THE DATA -

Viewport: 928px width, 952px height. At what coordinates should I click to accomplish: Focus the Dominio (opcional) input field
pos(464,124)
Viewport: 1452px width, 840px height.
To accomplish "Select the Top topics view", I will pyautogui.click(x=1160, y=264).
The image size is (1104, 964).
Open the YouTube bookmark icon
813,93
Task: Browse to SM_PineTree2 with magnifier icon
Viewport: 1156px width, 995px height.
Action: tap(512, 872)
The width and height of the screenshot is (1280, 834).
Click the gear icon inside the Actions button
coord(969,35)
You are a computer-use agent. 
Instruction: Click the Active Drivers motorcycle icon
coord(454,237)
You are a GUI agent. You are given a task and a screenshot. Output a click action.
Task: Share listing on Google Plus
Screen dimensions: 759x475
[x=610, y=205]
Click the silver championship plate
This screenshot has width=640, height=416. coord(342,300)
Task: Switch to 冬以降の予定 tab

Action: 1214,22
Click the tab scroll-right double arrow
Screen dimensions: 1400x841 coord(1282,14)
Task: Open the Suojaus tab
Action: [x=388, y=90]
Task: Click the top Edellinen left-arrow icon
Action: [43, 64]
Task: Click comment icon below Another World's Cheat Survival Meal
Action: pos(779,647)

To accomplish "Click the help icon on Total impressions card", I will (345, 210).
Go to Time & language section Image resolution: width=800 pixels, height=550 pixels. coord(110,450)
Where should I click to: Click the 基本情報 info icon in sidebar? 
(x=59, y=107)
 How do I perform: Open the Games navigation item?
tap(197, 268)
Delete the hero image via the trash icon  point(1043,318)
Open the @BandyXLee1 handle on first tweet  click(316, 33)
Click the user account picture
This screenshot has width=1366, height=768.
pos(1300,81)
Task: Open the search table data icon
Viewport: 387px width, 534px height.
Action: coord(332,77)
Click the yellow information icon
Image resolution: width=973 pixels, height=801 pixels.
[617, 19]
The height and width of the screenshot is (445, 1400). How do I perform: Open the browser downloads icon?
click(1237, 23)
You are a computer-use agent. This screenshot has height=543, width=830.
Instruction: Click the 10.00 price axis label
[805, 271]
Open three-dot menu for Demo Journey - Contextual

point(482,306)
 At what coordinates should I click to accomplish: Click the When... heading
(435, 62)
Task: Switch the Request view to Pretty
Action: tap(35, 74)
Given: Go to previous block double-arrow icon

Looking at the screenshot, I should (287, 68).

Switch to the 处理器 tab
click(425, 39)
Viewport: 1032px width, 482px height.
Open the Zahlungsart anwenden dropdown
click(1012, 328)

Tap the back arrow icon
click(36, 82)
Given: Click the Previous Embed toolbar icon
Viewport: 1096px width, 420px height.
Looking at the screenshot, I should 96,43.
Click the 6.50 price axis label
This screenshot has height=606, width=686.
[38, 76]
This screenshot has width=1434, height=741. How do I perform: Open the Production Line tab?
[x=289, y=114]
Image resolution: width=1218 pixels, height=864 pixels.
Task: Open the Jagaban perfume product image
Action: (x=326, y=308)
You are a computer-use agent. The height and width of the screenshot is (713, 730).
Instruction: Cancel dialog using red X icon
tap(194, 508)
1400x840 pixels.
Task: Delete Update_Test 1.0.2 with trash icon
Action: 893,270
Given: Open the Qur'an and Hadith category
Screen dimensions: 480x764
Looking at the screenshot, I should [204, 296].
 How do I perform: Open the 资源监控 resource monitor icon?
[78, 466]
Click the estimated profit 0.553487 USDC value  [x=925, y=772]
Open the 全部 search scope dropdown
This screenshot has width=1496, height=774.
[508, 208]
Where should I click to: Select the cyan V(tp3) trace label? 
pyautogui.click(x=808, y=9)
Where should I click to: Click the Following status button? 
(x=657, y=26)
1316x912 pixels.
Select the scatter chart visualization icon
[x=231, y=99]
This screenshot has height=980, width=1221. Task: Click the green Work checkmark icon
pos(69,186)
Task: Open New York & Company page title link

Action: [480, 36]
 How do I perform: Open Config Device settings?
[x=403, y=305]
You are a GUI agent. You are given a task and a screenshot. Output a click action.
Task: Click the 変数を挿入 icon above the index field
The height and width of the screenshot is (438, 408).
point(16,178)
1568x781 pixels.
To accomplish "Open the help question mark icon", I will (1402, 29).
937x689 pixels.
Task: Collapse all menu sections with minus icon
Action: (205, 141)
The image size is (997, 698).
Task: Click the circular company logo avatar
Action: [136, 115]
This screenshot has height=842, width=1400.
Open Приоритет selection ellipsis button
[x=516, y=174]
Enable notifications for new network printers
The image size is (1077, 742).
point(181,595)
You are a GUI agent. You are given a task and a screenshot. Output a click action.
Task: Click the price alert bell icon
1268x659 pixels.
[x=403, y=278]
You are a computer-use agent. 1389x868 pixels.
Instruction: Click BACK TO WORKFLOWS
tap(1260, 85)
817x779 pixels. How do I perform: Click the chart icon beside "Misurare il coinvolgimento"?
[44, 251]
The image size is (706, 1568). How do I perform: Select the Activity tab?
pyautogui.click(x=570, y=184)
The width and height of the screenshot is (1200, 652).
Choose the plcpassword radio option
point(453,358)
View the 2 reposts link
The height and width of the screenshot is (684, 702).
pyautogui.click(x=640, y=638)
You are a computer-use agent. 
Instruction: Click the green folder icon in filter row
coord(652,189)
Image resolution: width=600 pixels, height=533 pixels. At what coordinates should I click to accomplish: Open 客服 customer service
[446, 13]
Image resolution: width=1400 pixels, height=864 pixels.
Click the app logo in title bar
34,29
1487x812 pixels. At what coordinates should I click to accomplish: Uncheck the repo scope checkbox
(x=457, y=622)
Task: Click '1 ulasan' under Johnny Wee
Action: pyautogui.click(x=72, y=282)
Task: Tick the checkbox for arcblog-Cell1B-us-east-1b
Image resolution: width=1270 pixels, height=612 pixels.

WRITTEN TASK - Pull out every line of the records above that contains the string "link". Case counts, so match capital and lowercase letters as they are.

TASK SOLUTION -
Task: Open New York & Company page title link
View the 2 reposts link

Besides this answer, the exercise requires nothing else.